College honors Teresa Hubbard with Distinguished Teaching Award

This year’s College of Fine Arts Distinguished Teaching Award celebrates the work of Professor Teresa Hubbard, Studio Art, Department of Art and Art History, who was selected by a panel of senior faculty members in the college.

Hubbard summarized her teaching philosophy in three categories:

  • To bring out: Hubbard utilizes the Latin root of educate: educe–which means to bring out. Hubbard approaches all of her students, subject matter and courses by not seeing her students as empty vessels. To her, every student possesses life experiences that can benefit their classmates, contribute to class discussion and help her continue to grow and learn as a teacher.
  • Work, work and work: Hubbard describes work as experimentation that always involves failure, and that failure is a beginning, not an end. Work takes practice and repetition. Repetition will always lead to something, and work instills the best kind of discipline: self-discipline.
  • “Education as a practice of freedom”: Hubbard engages strategies of social and emotional learning in all subject matters as part of instilling self-reliance in her students. She is inspired by the possibility of “Education as a practice of freedom,” from the late poet, activist and educator, bell hooks. In Teaching to Transgress, hooks forcefully outlined an approach to education as a practice of freedom—a practice that is grounded in social and emotional learning as the most effective way for students to think critically.

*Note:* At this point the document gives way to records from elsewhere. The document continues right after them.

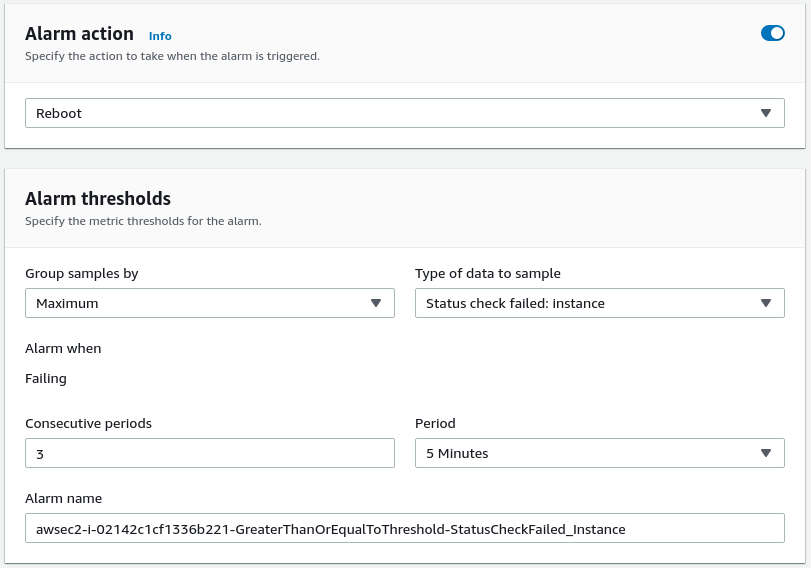Click the caret icon on the Maximum selector
811x568 pixels.
click(376, 303)
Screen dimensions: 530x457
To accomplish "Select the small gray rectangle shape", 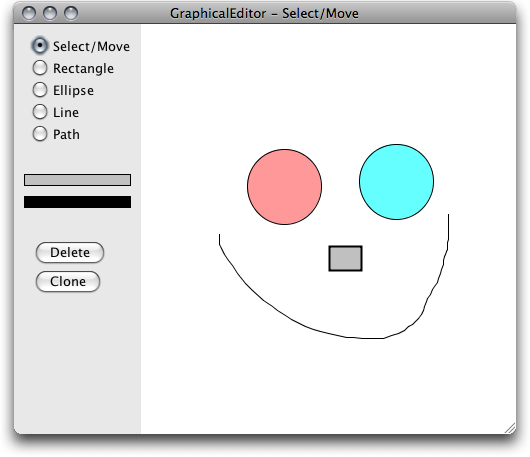I will 345,259.
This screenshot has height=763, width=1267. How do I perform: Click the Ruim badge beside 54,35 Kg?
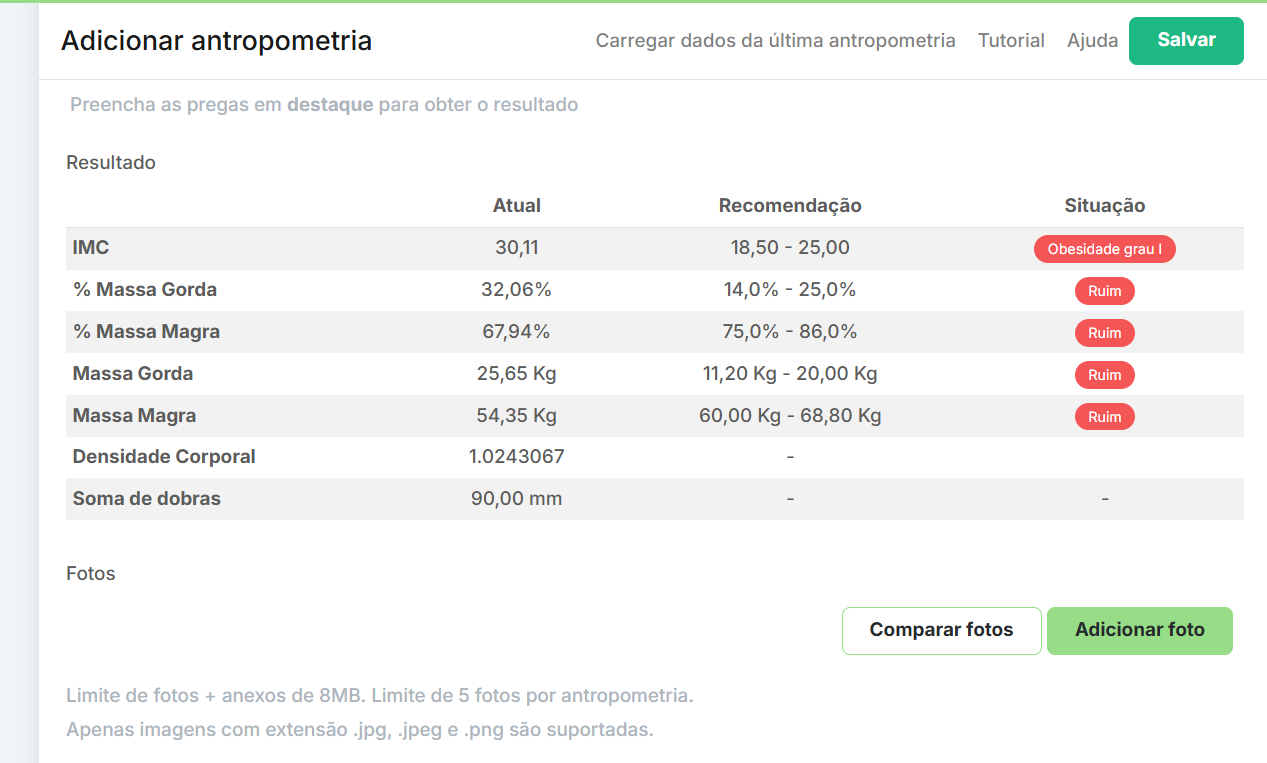(x=1104, y=417)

Associate Dean of Diversity, Equity and Inclusion John Yancey, was one of Hubbard’s nominators for the Distinguished Teaching Award. Yancey says that Hubbard is “among our most highly sought-after teachers on both graduate and undergraduate levels. She is an amazing resource and inspiration to our students. She brings not only extensive expertise, but also considerable prestige to our academic programs.” Yancey describes Hubbard’s class culture as one of excellence, with energetic rigor and success, and he notes that each student working to their highest standards is not exceptional in Hubbard’s classes, but is actually expected.

Hubbard holds the William and Bettye Nowlin Endowed Professorship in Photography. She is Co-Area Head of the Photography & Media Area and is an alumna of the UT Department of Art and Art History.